**** Input
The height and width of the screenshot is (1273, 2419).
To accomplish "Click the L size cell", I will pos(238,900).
********
**** Input
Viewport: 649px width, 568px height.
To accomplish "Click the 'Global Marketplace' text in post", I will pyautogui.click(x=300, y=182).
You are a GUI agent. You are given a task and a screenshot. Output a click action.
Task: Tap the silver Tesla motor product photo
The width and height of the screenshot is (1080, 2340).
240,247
********
**** Input
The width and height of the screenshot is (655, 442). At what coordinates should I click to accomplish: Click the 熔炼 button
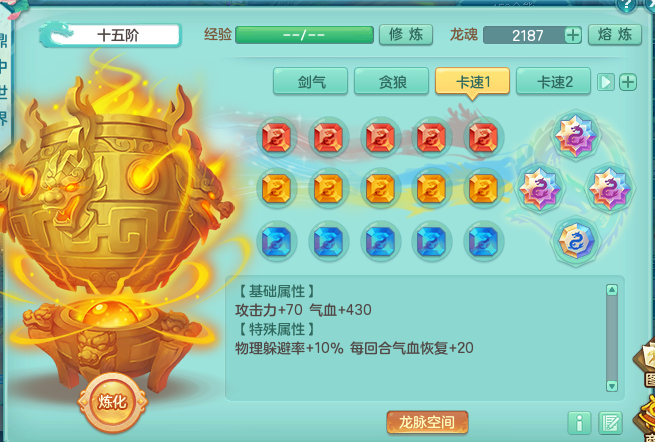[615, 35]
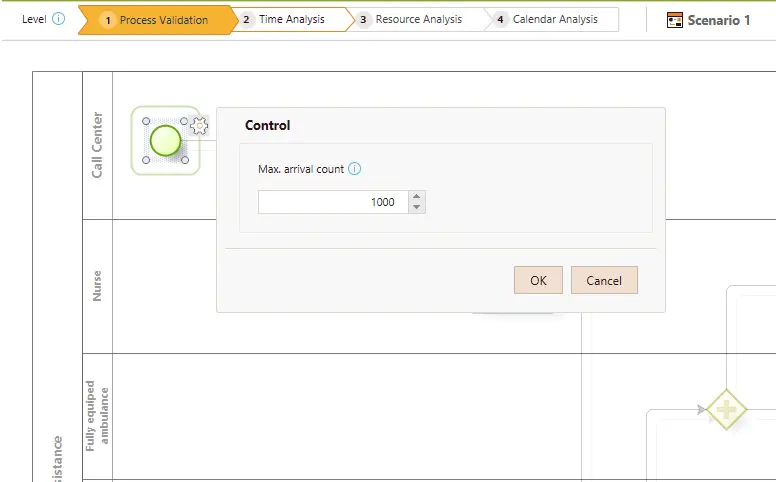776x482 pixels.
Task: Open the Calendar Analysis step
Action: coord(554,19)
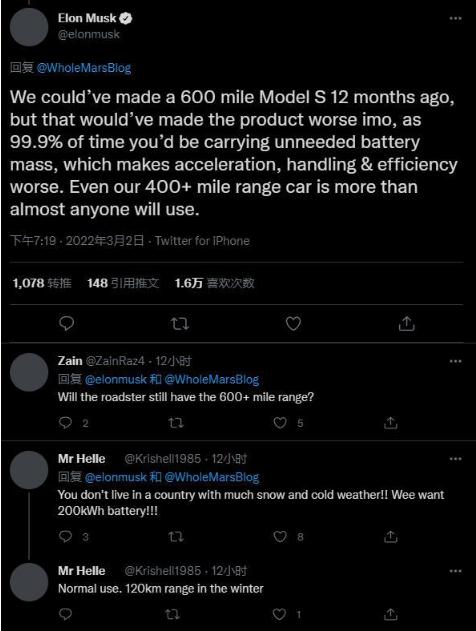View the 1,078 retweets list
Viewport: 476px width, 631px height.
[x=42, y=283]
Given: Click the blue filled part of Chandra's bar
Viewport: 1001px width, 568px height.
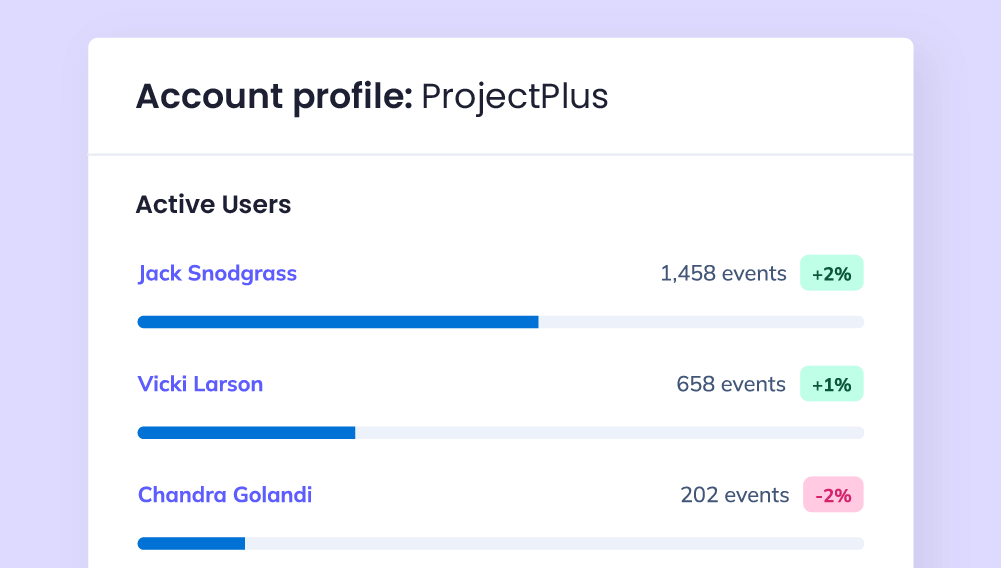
********
• **Task to carry out**
Retype, exactly and in full, the lines above from the one containing "Given: Click the" through the one containing "Viewport: 1001px width, 568px height.".

• **Your solution**
Given: Click the blue filled part of Chandra's bar
Viewport: 1001px width, 568px height.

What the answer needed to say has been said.